Finanziamento dell’UE NextGenerationEU PRIN PNRR 2022 - DiverSIta. Diversity in Spoken Italian - M4C2 investimento 1.1 Avviso 1409/2022
Progetto An important part of cultural heritage is represented by the complex and diverse set of linguistic resources used in every-day spoken communication, to which we refer as oral heritage. Compared to written language, the documentation of oral heritage poses a number of difficulties, part of which arise from the great variability of spoken language and can be seen as a reflection of diversity in society. The DiversITa project aims to develop a digital resource documenting the transforming nature of the oral Italian heritage, with a focus on the urban contexts of Bologna and Torino, in the belief that a better representation of the diversity subsumed in spoken Italian may be a crucial step towards a more inclusive society, that is one able to represent the diversity of its individuals.

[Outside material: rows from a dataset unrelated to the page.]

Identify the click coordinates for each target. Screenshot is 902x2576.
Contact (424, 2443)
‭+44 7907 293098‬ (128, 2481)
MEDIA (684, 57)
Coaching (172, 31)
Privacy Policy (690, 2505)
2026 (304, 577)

This goal will be achieved by expanding an already existing corpus of spoken Italian (KIParla, www.kiparla.it), with new modules that will make it representative 1) of the diverse constellation of speakers of Italian, without aprioristic assumptions on their linguistic and sociological backgrounds, and 2) of the varieties of Italian that are spoken by these individuals, including underrepresented ones (e.g. sociolects of groups with minor educational achievements, learner varieties and ethnolects of Italian spoken within communities of speakers with an international migration background). At the end of the project we expect to have an open-access, modular, incremental, replicable resource including six modules (KIP, ParlaTO, PArlaBO, KIPasti, Stra-PArlaTO and Stra-ParlaTO), for a total of 310 h of transcribed recordings, aligned with audio, and searchable through ad-hoc queries thanks to metadata-based filters. The whole process and methodology will be documented, making it fully accessible and replicable also for other languages in and outside Europe, in compliance with the FAIR principles.
Directly connected to the achievement of this goal is the second objective of the DiverSIta project. Thanks to the analysis of oral data, we will design an ORAL COMPASS, namely, a tool for non-academic interlocutors (city institutions, immigration offices, schools, etc.) to orient themselves in the multifaceted processes that characterize spoken language, in particular those practices leading to the co-construction and communication of social categories in and through language. Oral Compass will provide guidelines and visual instruments designed for people working in cross-cultural contexts, to interpret with greater awareness the processes through which social actors construct and convey specific social categories (e.g. “foreigners”, vs “migrants”, “newcomers”, etc.). We expect the Oral Compass to have a crucial impact on the dynamics of social inclusion, thanks to the active involvement of local institutions, who will participate in the design of the resource and will be guided through a process of uptake and implementation of the research results and recommendations.